_Work task_
When you reach the line that contains "Bookmark the convomfs train ticket tweet", set down that line and every one after it through the end of the records, exactly as written and with no pictures.

_Input material_
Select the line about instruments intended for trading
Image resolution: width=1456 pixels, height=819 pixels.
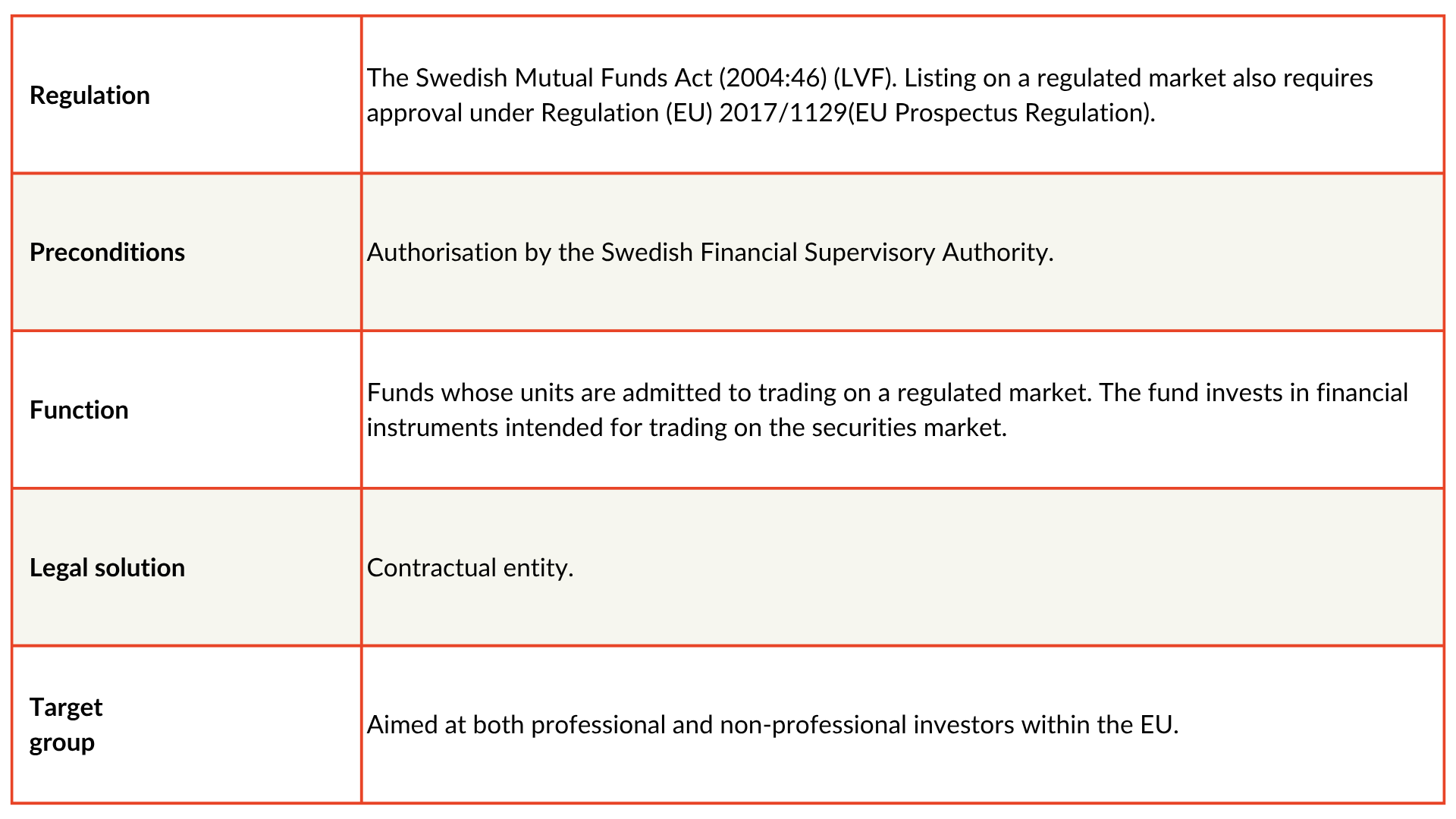[x=687, y=428]
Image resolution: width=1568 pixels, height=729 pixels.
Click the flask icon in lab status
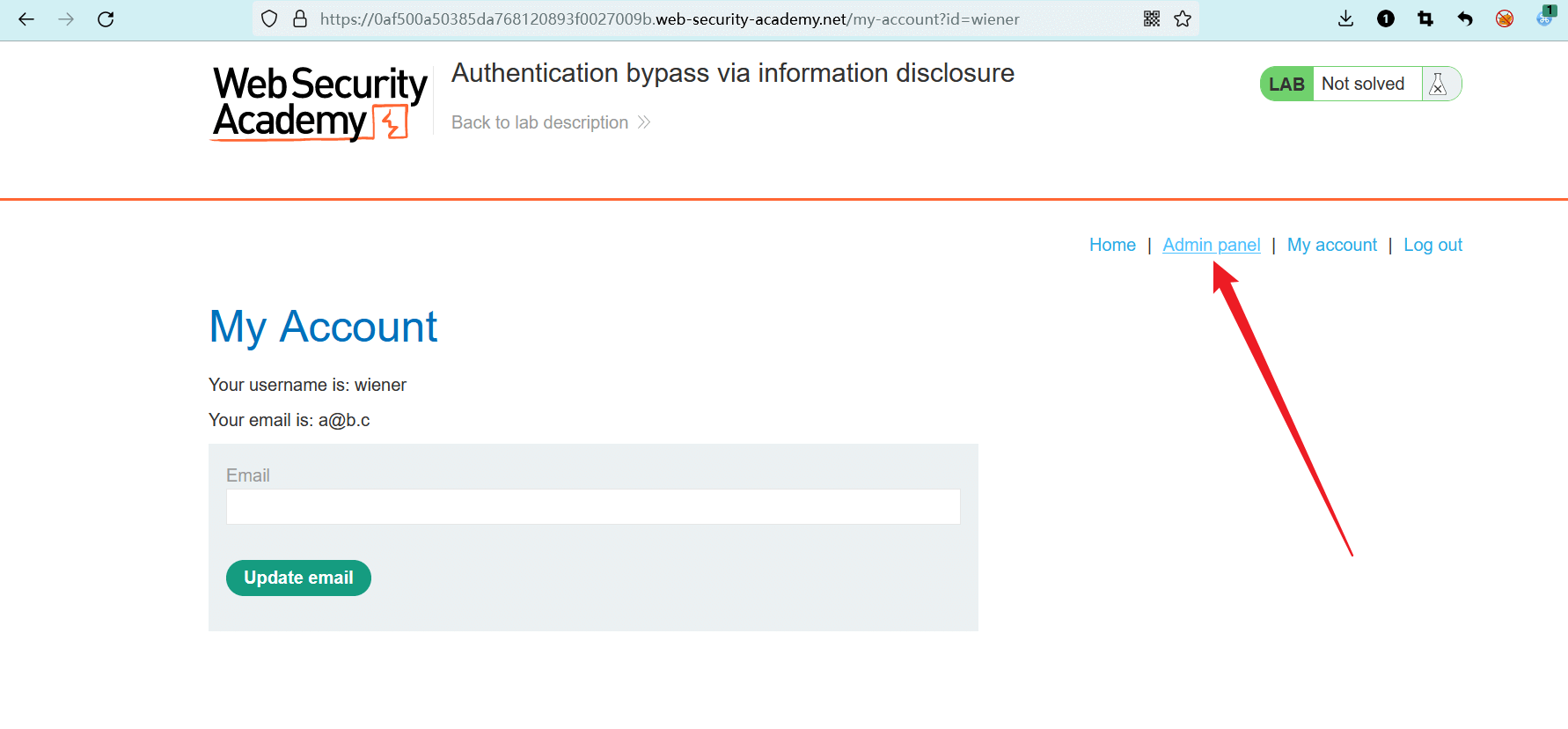(x=1439, y=85)
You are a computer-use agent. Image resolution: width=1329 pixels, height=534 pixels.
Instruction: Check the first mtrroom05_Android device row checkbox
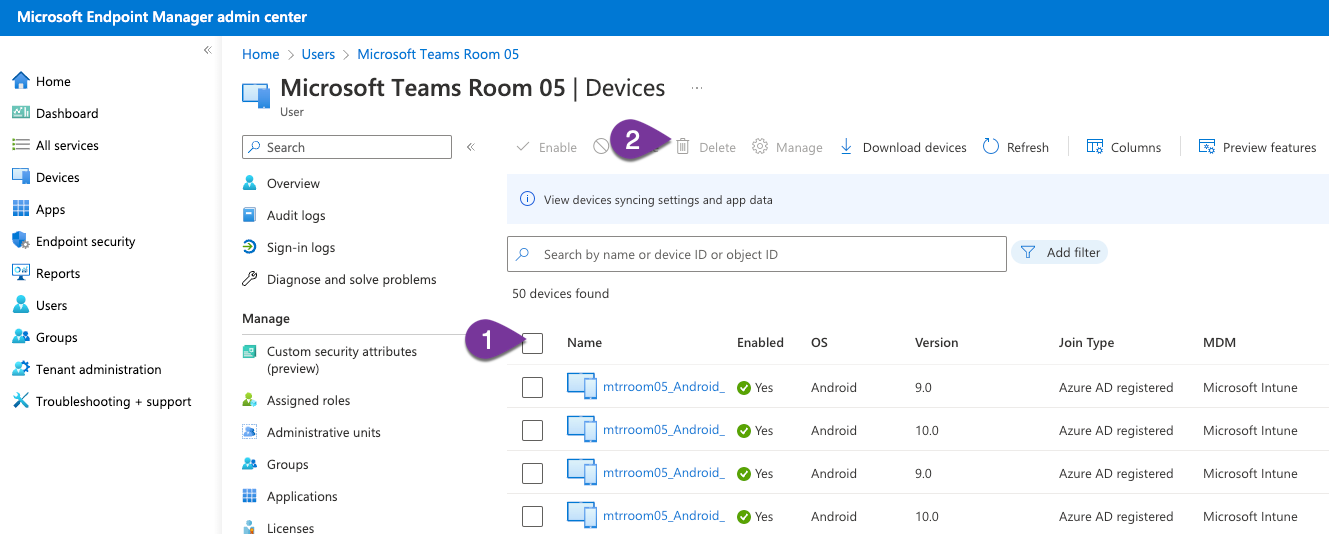pyautogui.click(x=533, y=387)
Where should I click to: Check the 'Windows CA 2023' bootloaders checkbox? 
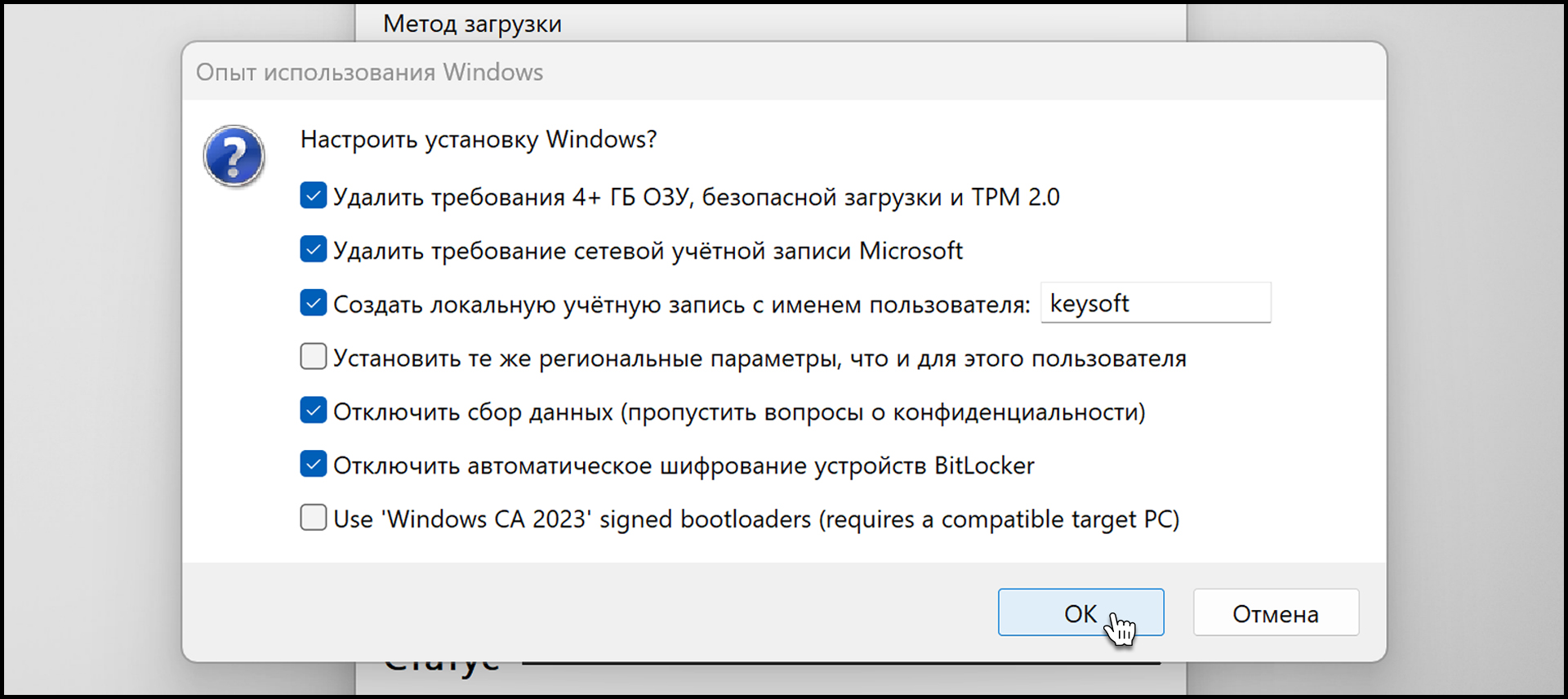tap(314, 518)
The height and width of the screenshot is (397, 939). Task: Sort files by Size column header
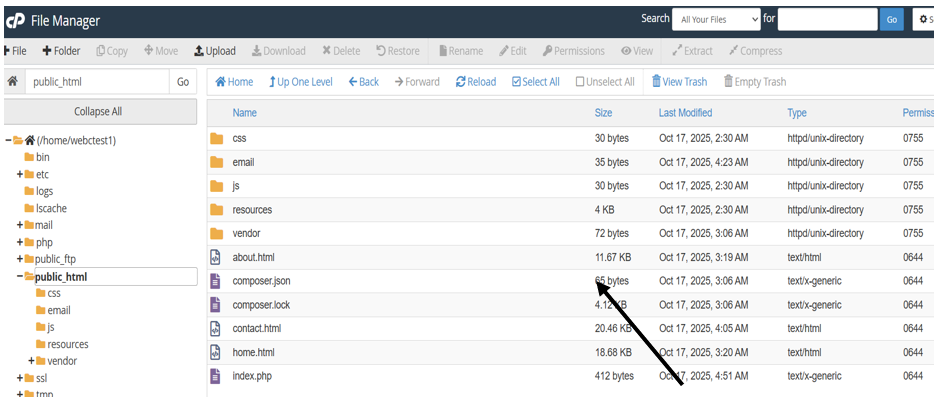pos(603,113)
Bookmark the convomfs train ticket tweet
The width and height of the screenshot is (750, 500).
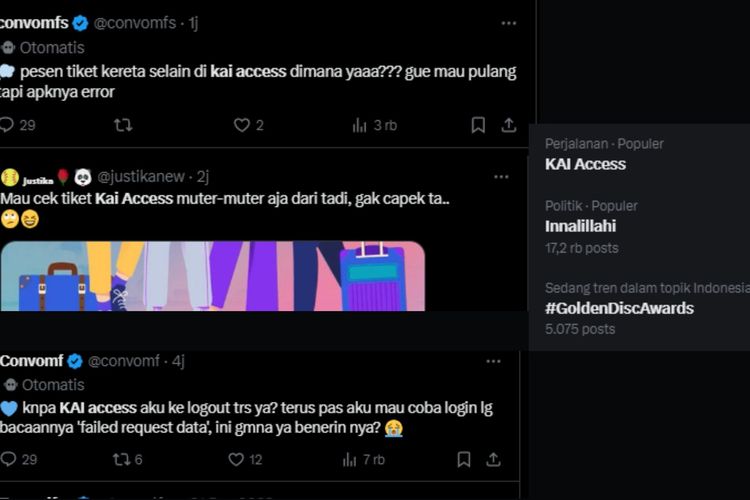click(x=478, y=125)
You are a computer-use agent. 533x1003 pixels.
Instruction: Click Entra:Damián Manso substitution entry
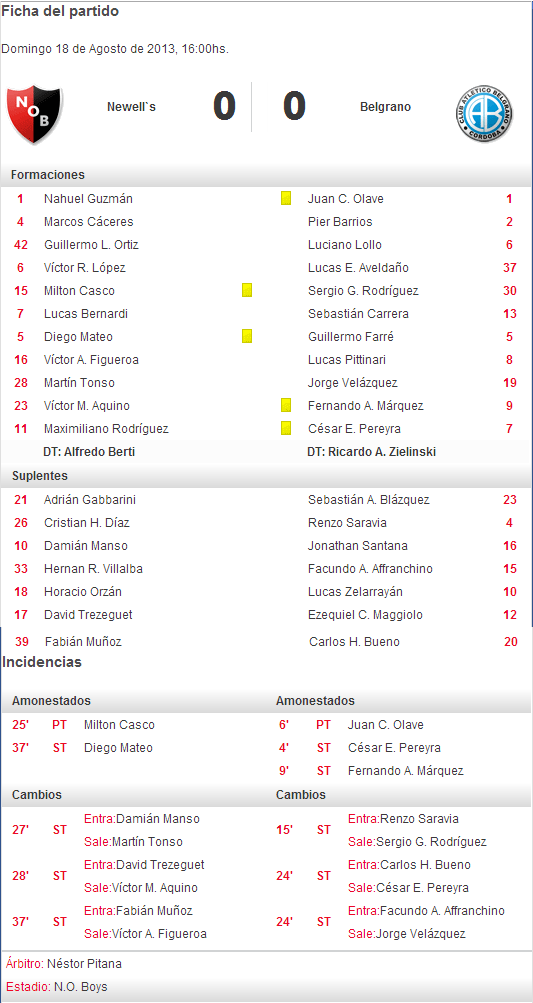click(x=142, y=819)
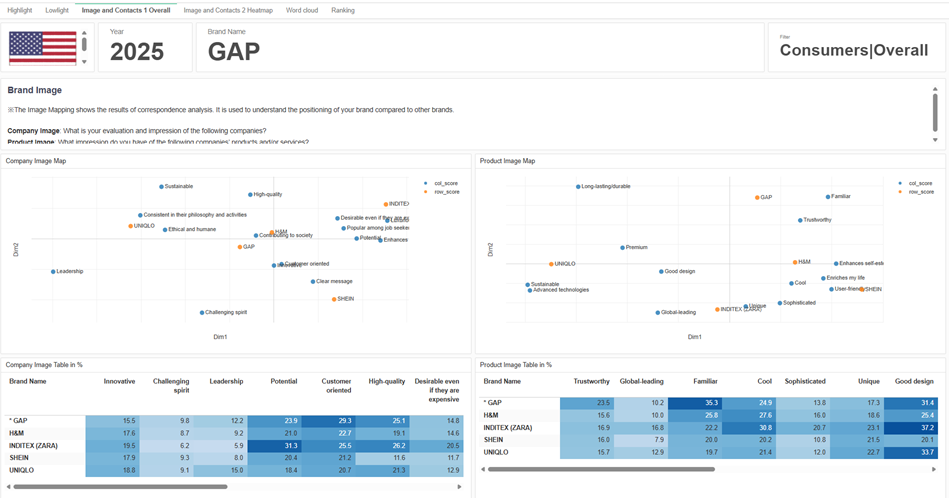Select the SHEIN point in Company Image Map
The width and height of the screenshot is (949, 498).
coord(334,299)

_Answer_
Bookmark the convomfs train ticket tweet
The width and height of the screenshot is (750, 500).
click(x=478, y=125)
You are a computer-use agent. 533x1003 pixels.
Instruction: Click Entra:Damián Manso substitution entry
click(x=142, y=819)
Select the SHEIN point in Company Image Map
The width and height of the screenshot is (949, 498).
coord(334,299)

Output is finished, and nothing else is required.